Part 2: “How We Learned to Stop Worrying and Love The New Neocons,” picks up at the end of the Bush presidency, when the neoconservatives largely discredited by the Iraq War re-brand themselves and sought to resurrect past Reaganite glory by instigating conflict with Russia. PNAC is re-branded as The Foreign Policy Initiative (FPI), which pursues the same agenda with new lines of attack and operatives, who make up for their lack of intellectual rigor with a savvier understanding of media manipulation.

The newly released Part 3: “Maintaining the World Order,” shows how the smarter neocons were able to escape accountability for engineering the Iraq War and slither their way back into positions of power. Martin specifically focuses on the Kagan family, a neocon powerhouse that includes Donald Kagan, a professor of history and classics at Yale; Fredrick Kagan, a military scholar at the American Enterprise Institute; Fred’s wife, Kimberly Kagan, a military historian who heads the Institute for the Study of War; Robert Kagan, a fellow at the Brookings Institution and co-founder of the Project for a New American Century, and Robert’s wife, Victoria Nuland, the current Assistant Secretary of State for European and Eurasian Affairs.

Robert Kagan gets particular attention as a former propaganda officer for the US government in the 1980s, tasked with helping support the US intervention in Nicaragua. Kagan would receive part of the illegal Iran-Contra cash to further those efforts and would go on, with many other veterans of the Iran-Contra operation, to become a fixture in DC. Kagan continued to talk up foreign threats and the need for a more aggressive foreign policy as an advisor to Senator John McCain, former Governor Mitt Romney, President Barack Obama, and former Secretary of State Hillary Clinton.

While the film is well-worth watching for the extensive detailing of the history of the neocons alone, the exposure of the connections between Hillary Clinton and the neocons is perhaps the most pertinent aspect.
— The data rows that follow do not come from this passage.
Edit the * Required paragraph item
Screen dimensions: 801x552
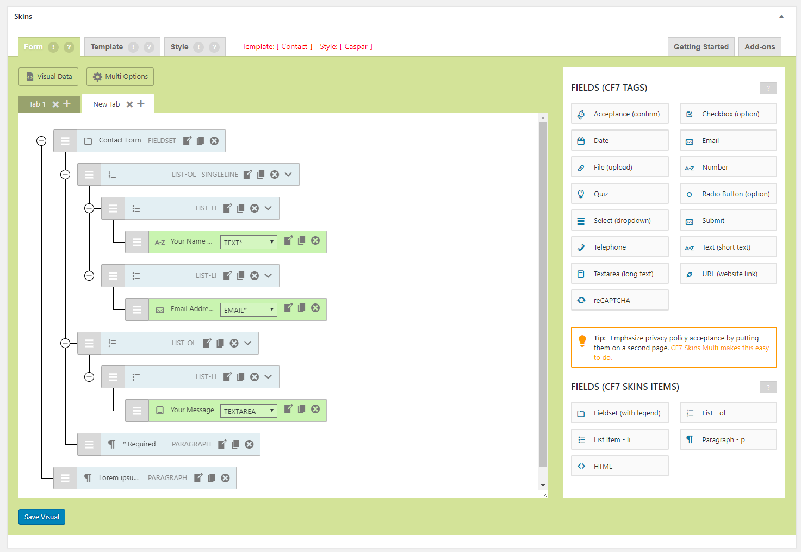coord(222,444)
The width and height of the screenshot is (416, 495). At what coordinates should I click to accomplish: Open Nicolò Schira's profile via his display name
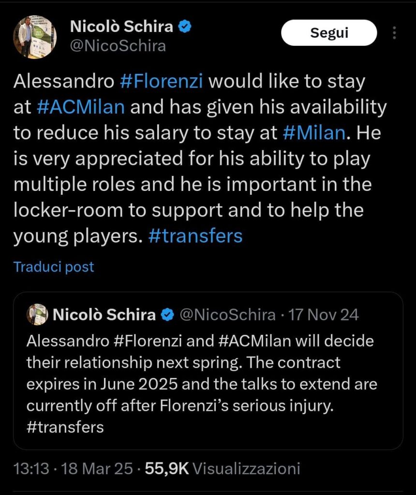(121, 27)
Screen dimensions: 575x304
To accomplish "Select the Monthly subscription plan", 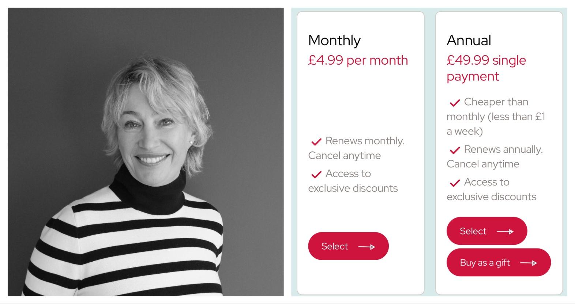I will (x=348, y=246).
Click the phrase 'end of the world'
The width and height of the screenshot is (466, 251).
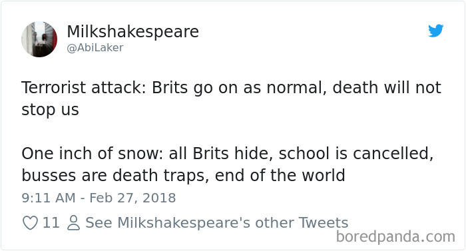pos(280,176)
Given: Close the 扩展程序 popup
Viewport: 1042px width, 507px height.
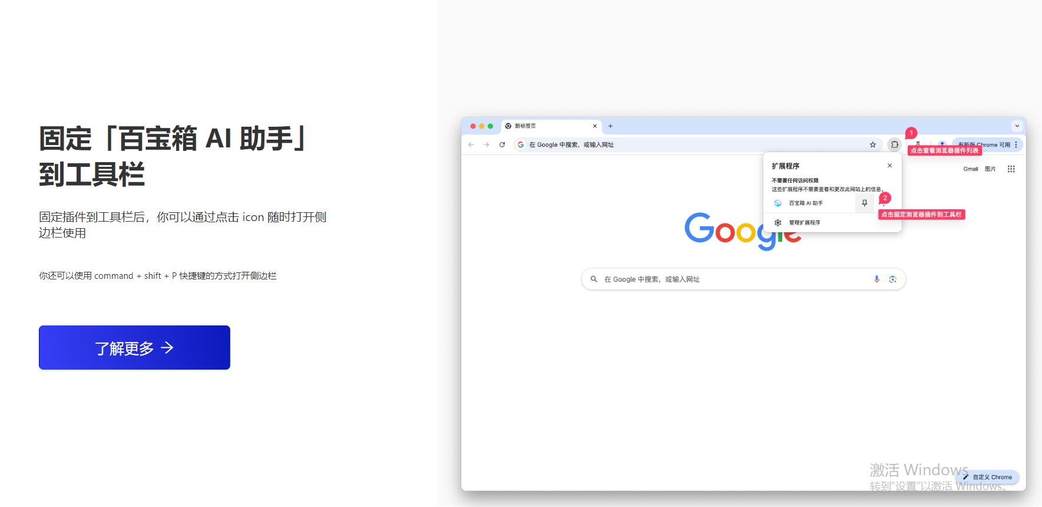Looking at the screenshot, I should [x=889, y=166].
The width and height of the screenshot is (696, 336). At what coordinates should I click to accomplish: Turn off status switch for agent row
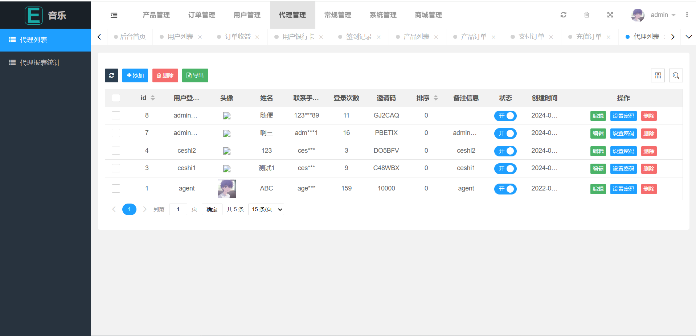pos(505,189)
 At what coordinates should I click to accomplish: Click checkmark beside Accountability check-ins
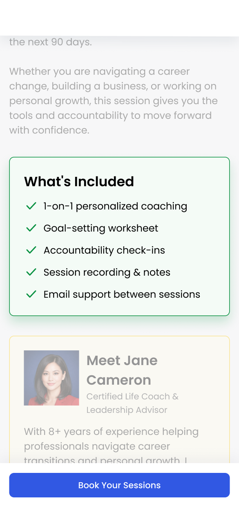31,250
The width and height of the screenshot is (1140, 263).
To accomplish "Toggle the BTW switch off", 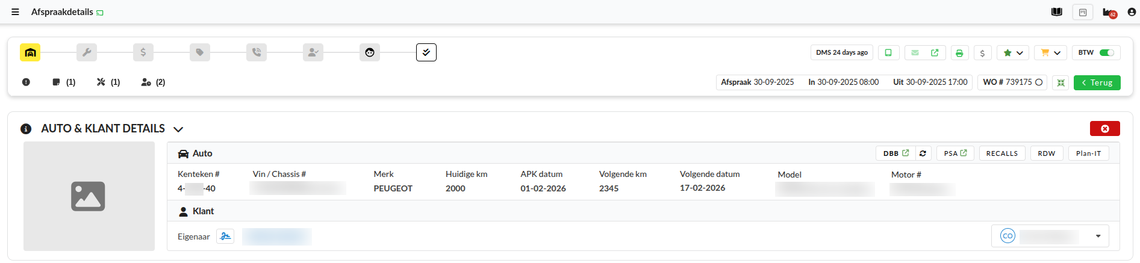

Robert Kagan has not only formally endorsed Clinton; he has been serving as her advisor for years. Clinton even appointed Kagan to her foreign policy advisory board when she became secretary of state.

Former Secretary Clinton’s connections to the neoconservatives have been brought back into focus in recent days, when Kagan and Clinton’s likely choice for secretary of defense, Michèle Flournoy, released a policy paper that echoed the infamous report by PNAC, called “Rebuilding America’s Defense,” which influenced the Bush Administration’s decision to invade Iraq in 2003.

One of the best ways to understand the likely foreign policy of a Hillary Clinton presidency is to watch A Very Heavy Agenda Part 3 and see what those advising her believe and why.